--- Start ---

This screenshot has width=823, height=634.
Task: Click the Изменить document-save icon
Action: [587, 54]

--- End ---
--- Start ---

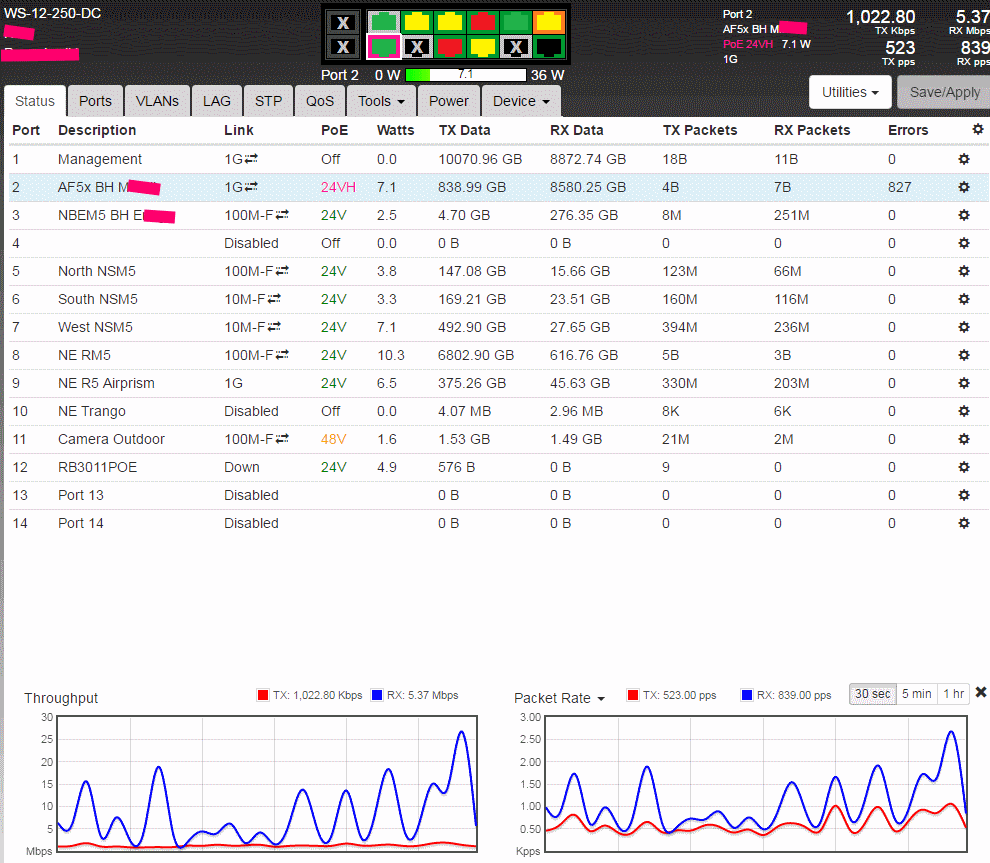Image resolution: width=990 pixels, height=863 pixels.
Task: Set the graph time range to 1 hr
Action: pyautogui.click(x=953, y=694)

--- End ---
--- Start ---

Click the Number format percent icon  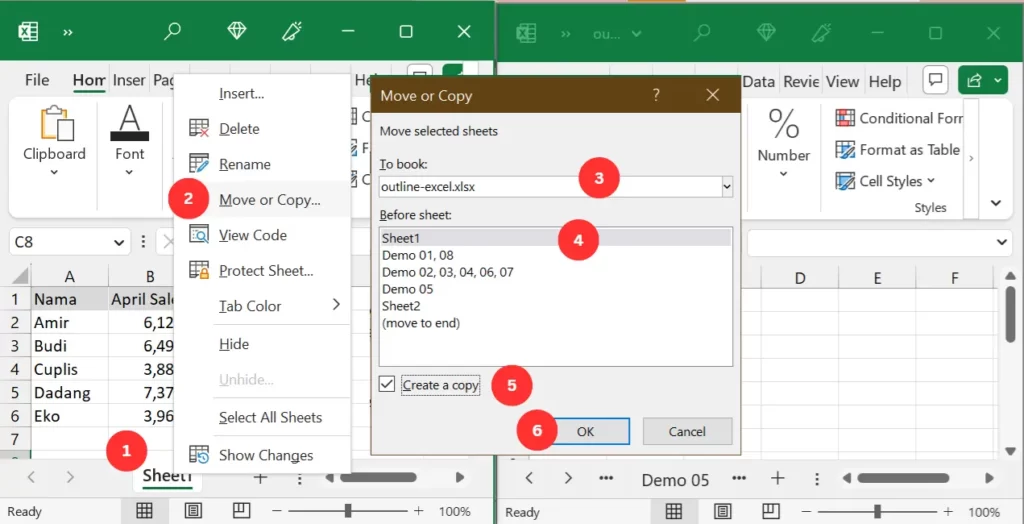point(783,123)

--- End ---

Reproduce the data word for word, beginning with the line that contains "This screenshot has width=823, height=634." and continuing through the line that contains "Action: [587, 54]".

* [Solution to this task]:
This screenshot has width=823, height=634.
Task: Click the Изменить document-save icon
Action: [587, 54]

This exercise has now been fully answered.